EXTRACTED DATA >>
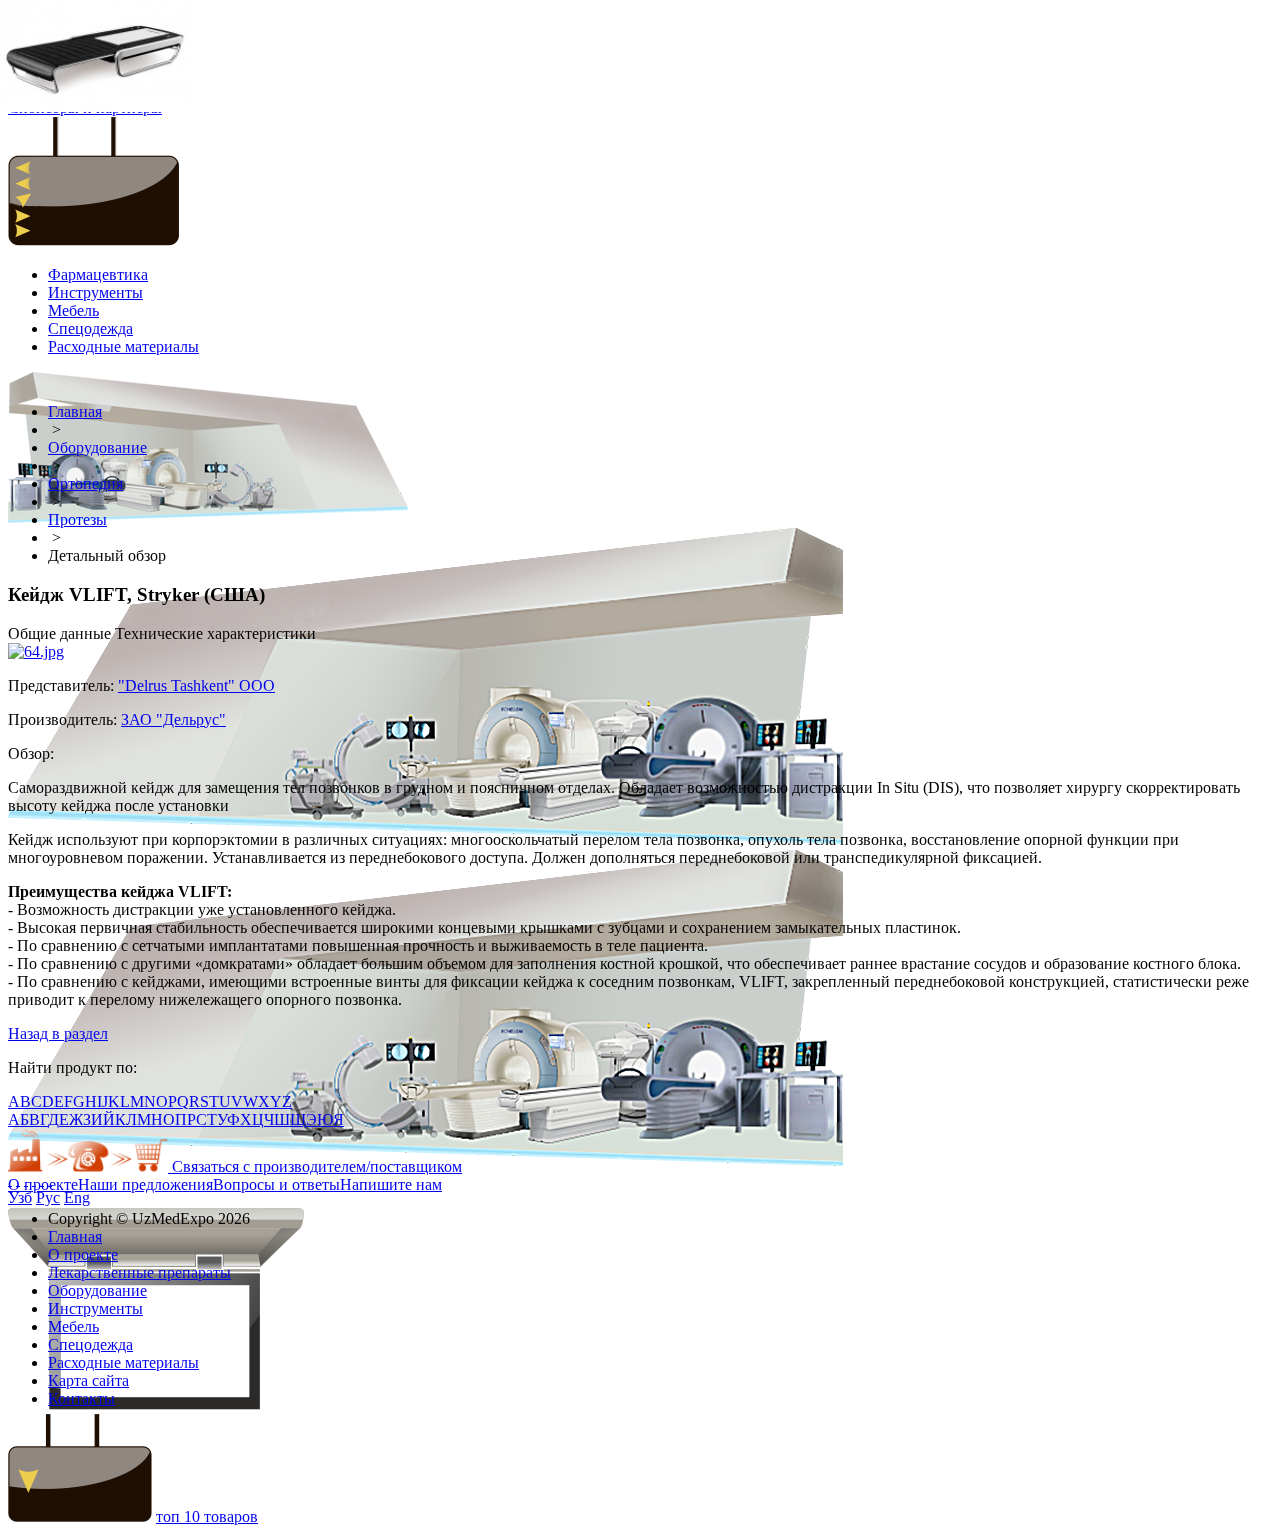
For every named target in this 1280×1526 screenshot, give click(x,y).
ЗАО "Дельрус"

---

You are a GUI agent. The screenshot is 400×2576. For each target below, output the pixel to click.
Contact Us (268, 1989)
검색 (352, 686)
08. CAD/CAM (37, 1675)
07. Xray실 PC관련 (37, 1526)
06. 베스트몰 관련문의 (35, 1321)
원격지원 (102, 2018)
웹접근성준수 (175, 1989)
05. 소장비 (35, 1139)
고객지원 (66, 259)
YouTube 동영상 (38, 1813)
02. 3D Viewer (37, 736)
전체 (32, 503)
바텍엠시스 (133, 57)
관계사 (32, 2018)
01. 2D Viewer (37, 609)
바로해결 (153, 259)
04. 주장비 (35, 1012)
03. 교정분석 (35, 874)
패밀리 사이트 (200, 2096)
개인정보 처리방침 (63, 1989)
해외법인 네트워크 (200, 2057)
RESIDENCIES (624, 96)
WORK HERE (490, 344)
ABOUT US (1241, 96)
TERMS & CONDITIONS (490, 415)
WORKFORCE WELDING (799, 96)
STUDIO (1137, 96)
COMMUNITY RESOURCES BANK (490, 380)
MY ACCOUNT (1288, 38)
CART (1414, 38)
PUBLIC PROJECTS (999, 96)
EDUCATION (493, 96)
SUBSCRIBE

INSTRUCTIONS FOR THE TASK >> Scan the preceding records for lines with the word "screenshot". Say how many there are and nothing else.

SOLUTION FOR THIS PROBLEM >> 2